Lordstown’s Electric-Truck Orders Were Vague

Also meme zombies, ESG investments and stock certificates.

Wouldn’t it be funny if all the electric-vehicle startups went public by merging with special purpose acquisition companies, and they all marketed themselves to investors using ridiculously optimistic financial projections predicting that they’d all make $10 billion of revenue in record time, and retail investors piled in to buy their stocks, and then all those projections came true and a dozen new electric-vehicle companies all became world-changing giants and the people who bought their SPACs all got rich? It would be weird, right? Like right now there is a gigantic successful high-profile electric-vehicle company in Tesla Inc., and there are a bunch of legacy automakers who know how to build cars and who are increasingly focused on building electric cars, and then there are like a dozen companies that have never built anything but have plans to build electric cars or vans or buses or trucks or whatever, and every one of them firmly believes that it will be somewhere between “the next Tesla” and “much bigger than Tesla.” And in 20 years I assume there will be an automotive industry, and it will be largely electrical, and there will be some small number of big competitors in that industry, and some of them will probably be currently existing legacy automakers, and one of them will probably be Tesla, and maybe one or two or … six? … of them will be companies in the recent crop of SPAC-funded electric-vehicle startups. But will Nikola Corp. and Fisker Inc. and Lordstown Motors Corp. and Canoo Inc. and Arrival Ltd. and Faraday & Future Inc. and Lion Electric Co. and Proterra Inc. and the electric-vehicle companies I’m forgetting, not to mention the flying-electric-vehicle companies, all be the next Tesla? Seems implausible.

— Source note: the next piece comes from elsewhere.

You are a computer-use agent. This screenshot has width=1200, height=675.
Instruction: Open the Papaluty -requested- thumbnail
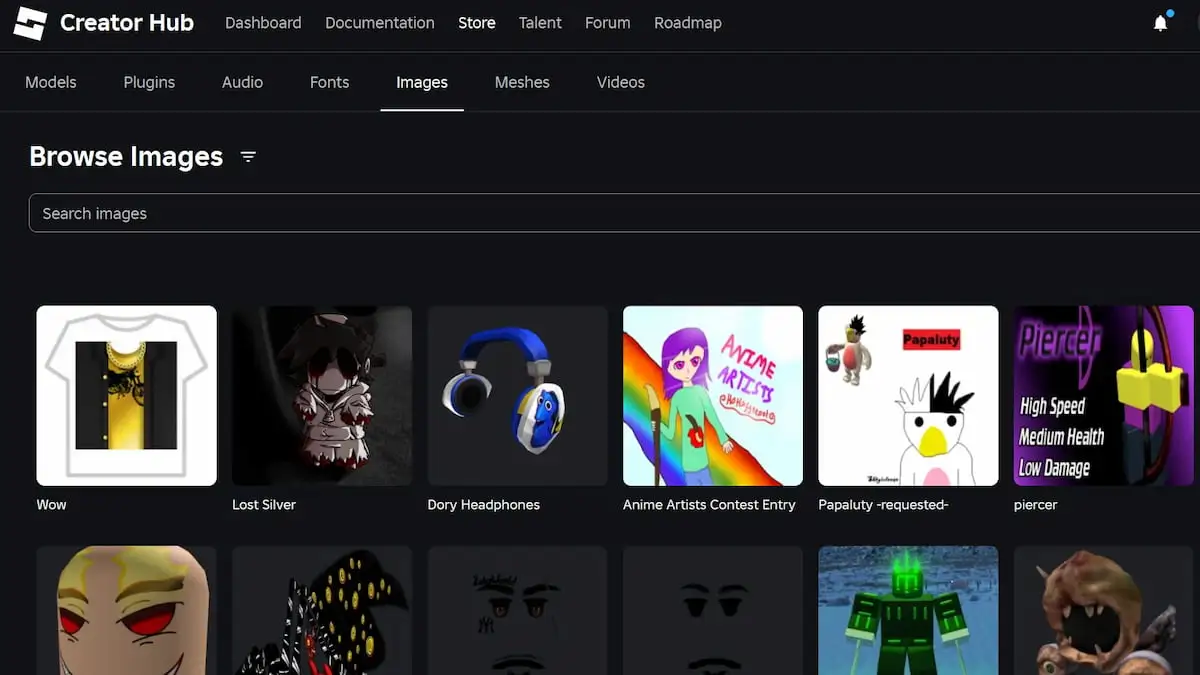(x=908, y=395)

Some of these things are not going to work out.

And that’s fine, that’s life in capitalism; there is demand for electric vehicles and a bunch of people start electric-vehicle companies and some of them will be good at making electric vehicles and prosper and others of them will be bad at making electric vehicles and fail. And they all need lots of money to start making vehicles, so they all go to investors to ask for money, and they all say that they will be the good ones. Ex ante, no one goes to investors and says “there are like 12 electric-vehicle companies, and maybe three of them will work out, and we are not one of those, we are going to take all your money and noodle around for a while and then shrug and give up.” They all say that they will succeed! Because they all plan to succeed! They all say “the total addressable market for electric vehicles is one kajillion dollars and we will get 90% of it.” And if you add up all of their projected market shares you get, you know, 1,000% or whatever. And somebody — almost everybody — is wrong.